=== Okuma metni ===

Emekliler... Hayatın yükünü omuzlamış, yıllarını çalışarak geçirmiş, şimdi ise yaşlılık aylığı ile hayatta kalmaya çalışan vefakâr vatandaşlarımız. Onlar için çoğu zaman “bir ayağı dünyada, bir ayağı mezarda” derler. Ancak bugün, onların içlerindeki haykırışı duyurmak boynumuzun borcu oldu.
Sık sık sohbetlerde sitem ederler: “Aytekin Bey, emeklilerin sorunlarını neden köşenize taşımıyorsunuz? Sesimizi neden duyurmuyorsunuz?” diye. Aslında onları çok iyi anlıyorum, çünkü ben de bir asgari ücretli emekliyim. Batman’da aldığım emekli maaşı bir ev kirasına dahi yetmiyor.
Bu hafta emekli kardeşlerimizin sesi olmayı görev bildim. Elbette yerel bir gazetenin etkisi ne kadar olur bilinmez, ancak Batman Pusula Gazetesi'nin her sayısının Meclis’e kadar ulaştığını biliyorum. Sosyal medya ve internet üzerinden de sesimizi duyuruyoruz. Fakat yine de, kim duyar bilinmez...
Açlık Sınırının Altında Yaşamak
Gelin görün ki, asgari ücretli emeklinin aldığı yaşlılık aylığı, açlık sınırının çok altında kaldı. TÜİK verilerine göre açlık sınırı 23.500 TL iken, emeklinin aldığı maaş 14.500 ile 17.000 TL arasında değişiyor. Bu maaşla ne kira ödenir ne de pazara çıkılır. Hatta hastalanınca doktora gitmek bile lüks hâline geldi.

Kaydedilmiş veri girdileri:
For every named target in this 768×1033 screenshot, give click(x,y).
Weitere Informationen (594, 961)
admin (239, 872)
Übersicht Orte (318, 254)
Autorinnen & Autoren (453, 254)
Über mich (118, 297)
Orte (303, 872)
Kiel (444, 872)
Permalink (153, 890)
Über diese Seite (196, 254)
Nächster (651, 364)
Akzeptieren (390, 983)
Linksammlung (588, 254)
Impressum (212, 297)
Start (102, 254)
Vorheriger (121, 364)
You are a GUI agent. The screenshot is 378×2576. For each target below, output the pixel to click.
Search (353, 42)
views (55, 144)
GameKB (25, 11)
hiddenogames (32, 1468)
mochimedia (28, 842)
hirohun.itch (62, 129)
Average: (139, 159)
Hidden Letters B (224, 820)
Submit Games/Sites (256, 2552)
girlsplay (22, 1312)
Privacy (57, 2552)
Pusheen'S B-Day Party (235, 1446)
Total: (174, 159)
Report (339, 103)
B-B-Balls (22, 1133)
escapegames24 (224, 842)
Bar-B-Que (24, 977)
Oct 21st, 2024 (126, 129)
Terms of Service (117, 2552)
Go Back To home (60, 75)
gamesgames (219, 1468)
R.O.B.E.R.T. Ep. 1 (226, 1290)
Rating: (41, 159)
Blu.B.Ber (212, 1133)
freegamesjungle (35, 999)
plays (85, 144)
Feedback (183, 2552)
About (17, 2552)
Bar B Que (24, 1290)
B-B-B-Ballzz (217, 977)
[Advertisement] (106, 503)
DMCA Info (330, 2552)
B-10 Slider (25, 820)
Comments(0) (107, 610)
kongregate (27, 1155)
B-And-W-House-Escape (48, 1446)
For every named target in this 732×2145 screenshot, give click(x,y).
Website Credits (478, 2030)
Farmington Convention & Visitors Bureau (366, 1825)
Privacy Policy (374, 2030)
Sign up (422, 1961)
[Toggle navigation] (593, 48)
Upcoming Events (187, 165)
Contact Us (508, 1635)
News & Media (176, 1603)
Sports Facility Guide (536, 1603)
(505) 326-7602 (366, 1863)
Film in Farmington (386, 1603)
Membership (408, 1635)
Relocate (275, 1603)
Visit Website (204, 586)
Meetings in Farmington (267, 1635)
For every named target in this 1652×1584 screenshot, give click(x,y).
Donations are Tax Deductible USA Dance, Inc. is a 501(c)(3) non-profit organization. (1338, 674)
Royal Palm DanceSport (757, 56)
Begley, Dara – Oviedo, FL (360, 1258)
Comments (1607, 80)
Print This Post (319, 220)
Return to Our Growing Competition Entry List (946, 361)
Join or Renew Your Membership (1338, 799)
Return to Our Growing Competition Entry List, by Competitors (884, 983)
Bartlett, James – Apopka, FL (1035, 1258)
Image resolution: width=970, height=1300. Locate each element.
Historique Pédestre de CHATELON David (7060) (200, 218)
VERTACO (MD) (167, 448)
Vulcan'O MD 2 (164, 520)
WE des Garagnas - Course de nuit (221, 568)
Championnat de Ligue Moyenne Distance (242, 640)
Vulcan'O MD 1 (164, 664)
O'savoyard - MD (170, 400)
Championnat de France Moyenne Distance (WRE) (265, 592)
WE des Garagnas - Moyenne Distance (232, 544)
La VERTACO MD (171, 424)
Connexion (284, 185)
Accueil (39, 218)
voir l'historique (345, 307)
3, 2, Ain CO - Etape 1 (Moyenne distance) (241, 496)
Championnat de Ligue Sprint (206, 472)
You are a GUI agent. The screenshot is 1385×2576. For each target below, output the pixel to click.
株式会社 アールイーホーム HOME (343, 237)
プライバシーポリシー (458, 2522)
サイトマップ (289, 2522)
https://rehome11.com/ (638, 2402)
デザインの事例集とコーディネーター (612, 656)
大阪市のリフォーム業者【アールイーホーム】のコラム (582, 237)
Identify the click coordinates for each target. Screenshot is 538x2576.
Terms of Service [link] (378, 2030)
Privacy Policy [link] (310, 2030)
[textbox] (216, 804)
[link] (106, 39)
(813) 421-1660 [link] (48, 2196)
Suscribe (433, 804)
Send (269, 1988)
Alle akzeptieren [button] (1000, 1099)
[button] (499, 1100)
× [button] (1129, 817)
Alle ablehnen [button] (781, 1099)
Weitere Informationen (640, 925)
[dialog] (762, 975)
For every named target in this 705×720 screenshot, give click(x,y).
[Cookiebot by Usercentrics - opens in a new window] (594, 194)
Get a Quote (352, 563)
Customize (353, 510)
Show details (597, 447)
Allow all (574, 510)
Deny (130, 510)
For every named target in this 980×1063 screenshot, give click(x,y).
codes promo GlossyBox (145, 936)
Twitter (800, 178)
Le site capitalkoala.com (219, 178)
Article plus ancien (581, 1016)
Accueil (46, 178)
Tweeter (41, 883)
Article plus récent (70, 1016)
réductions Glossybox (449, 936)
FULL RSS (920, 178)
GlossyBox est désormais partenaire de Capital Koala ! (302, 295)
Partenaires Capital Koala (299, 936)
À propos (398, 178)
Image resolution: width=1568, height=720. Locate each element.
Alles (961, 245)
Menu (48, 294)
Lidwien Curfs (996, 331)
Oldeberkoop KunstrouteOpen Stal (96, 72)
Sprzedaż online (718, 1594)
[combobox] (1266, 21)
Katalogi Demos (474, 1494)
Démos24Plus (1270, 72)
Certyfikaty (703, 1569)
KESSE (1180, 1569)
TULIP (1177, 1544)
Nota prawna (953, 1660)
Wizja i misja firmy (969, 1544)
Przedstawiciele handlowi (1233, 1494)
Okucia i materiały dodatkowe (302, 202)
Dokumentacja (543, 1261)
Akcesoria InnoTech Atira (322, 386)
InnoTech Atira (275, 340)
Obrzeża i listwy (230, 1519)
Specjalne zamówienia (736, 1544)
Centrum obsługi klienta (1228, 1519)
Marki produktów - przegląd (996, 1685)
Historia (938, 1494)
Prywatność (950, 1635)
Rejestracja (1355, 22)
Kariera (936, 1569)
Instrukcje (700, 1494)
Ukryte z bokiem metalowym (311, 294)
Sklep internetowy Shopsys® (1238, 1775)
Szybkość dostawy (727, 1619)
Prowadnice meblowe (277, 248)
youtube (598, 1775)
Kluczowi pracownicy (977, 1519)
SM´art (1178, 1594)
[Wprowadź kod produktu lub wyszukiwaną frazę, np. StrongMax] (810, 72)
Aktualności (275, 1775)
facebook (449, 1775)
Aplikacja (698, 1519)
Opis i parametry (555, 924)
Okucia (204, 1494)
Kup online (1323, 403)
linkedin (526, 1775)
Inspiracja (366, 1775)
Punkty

=== Alıştırmanın amacı ===
Emekliler hakkındaki metinde "Sık sık sohbetlerde" sözleriyle başlayıp "kirasına dahi yetmiyor." sözleriyle biten kısmı olduğu gibi aktarın. Listenin metinle bir ilgisi yoktur.

=== Alıştırmanın sonucu ===
Sık sık sohbetlerde sitem ederler: “Aytekin Bey, emeklilerin sorunlarını neden köşenize taşımıyorsunuz? Sesimizi neden duyurmuyorsunuz?” diye. Aslında onları çok iyi anlıyorum, çünkü ben de bir asgari ücretli emekliyim. Batman’da aldığım emekli maaşı bir ev kirasına dahi yetmiyor.